July 2026 AI Earthquake: GPT-5.6 Restricted by Government, Claude Embedded in Slack, Anthropic Develops Own Chips

One-sentence summary: In July 2026, the AI industry is shifting entirely from a "technology race" to an "ecosystem game" — three main threads of regulation, hardware, and agentification are erupting simultaneously.


1. What Happened in the AI World This July?

If you thought AI development in the first half of 2026 was already fast, July will completely reset your understanding.

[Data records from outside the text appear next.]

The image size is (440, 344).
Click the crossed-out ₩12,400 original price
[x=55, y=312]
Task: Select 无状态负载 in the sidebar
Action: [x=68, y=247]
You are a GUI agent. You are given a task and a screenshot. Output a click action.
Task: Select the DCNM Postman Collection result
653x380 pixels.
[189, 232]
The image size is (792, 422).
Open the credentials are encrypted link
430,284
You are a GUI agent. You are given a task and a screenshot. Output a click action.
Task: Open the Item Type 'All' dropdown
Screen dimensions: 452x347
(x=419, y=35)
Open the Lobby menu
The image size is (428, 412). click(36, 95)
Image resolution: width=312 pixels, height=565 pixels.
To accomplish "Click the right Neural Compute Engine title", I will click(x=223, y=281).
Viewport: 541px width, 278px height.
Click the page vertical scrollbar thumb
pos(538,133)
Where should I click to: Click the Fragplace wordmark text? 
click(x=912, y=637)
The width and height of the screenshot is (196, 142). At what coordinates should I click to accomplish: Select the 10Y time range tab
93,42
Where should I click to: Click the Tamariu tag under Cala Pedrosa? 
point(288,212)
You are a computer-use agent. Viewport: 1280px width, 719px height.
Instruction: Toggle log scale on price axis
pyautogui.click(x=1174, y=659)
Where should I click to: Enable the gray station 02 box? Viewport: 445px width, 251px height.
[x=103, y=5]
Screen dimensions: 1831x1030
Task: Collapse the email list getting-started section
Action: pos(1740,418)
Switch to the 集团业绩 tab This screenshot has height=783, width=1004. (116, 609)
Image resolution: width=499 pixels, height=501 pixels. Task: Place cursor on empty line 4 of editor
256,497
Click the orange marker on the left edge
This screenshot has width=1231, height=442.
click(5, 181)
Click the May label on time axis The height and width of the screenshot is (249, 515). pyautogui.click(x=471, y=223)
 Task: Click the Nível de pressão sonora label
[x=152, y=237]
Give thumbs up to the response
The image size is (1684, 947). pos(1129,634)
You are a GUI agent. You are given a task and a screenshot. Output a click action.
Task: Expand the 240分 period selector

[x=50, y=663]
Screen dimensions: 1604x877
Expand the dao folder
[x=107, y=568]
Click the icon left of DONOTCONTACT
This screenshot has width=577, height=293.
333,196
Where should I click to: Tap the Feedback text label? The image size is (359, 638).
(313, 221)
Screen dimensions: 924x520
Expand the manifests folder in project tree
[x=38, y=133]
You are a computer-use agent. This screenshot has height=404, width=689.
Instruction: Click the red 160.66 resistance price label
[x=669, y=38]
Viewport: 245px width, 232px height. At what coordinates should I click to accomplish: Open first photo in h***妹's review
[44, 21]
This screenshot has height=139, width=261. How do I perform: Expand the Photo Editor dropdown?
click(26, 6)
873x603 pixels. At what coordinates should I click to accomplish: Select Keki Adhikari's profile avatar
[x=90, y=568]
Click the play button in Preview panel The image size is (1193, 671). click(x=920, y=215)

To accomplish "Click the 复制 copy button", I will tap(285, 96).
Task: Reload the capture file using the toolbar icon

The cycle for major AI updates has compressed from once per quarter in 2023 to once every 1.5 days in 2026. You read that right — not every month, but a major update every 36 hours.

And the first few days of July 2026 were unprecedentedly dense:

This is not a series of isolated events, but a complete restructuring of the AI landscape. This article will sort through the logic behind each event and how they collectively define the turning point of the AI industry in 2026.


2. GPT-5.6: The Strongest Model Ever, "Blocked" by the Government

Three-Tier Architecture, Clear Positioning

OpenAI did not take the "one model rules all" route this time, but divided GPT-5.6 into three tiers:

  1. Soul — Flagship edition, the strongest model, and the one restricted by the government
  2. Terra — Balanced edition, performance on par with the previous flagship, at half the price
  3. Luna — Fast and cheap edition, suitable for large-scale high-frequency calls

On the programming benchmark Terminal-Bench 2.1, Soul scored 88.8% in standard mode, surpassing Claude Mythos 5's 88.0%; after enabling Ultra mode (using sub-agents to accelerate complex tasks), it reached 91.9%.

Why Was It Restricted?

There is one core reason: CyberSecurity.

GPT-5.6 Soul's ability to discover software vulnerabilities is so strong that the US government needs to audit it before release — a first in the history of AI development. Just a few weeks earlier, Claude Fable 5 experienced a similar fate.

This raises a question worth pondering: these models are trained on data (code, articles, ideas) left by all of humanity on the internet, but ultimately, the public who created this data cannot use the strongest AI they helped "feed."

A tiered "AI access rights" era has arrived. The most powerful models are only open to vetted partners; ordinary users can only use secondary versions.


3. Claude Sonnet 5 + Claude Tag: AI Is Really Starting to "Work"

Sonnet 5: The Strongest Agent Model in the Sonnet Series

On July 1, Anthropic released Claude Sonnet 5. Key features:

Claude Tag: Your AI Colleague Now Lives in Slack

If Sonnet 5 is a capability upgrade, Claude Tag is a paradigm disruption.

Claude Tag is an AI colleague permanently embedded in Slack. You @ it in any channel, give it a task —

"Help me set up auto-export"

It will pull files from Google Drive on its own, break down task steps, update documents, and then reply in the channel with a completion checklist.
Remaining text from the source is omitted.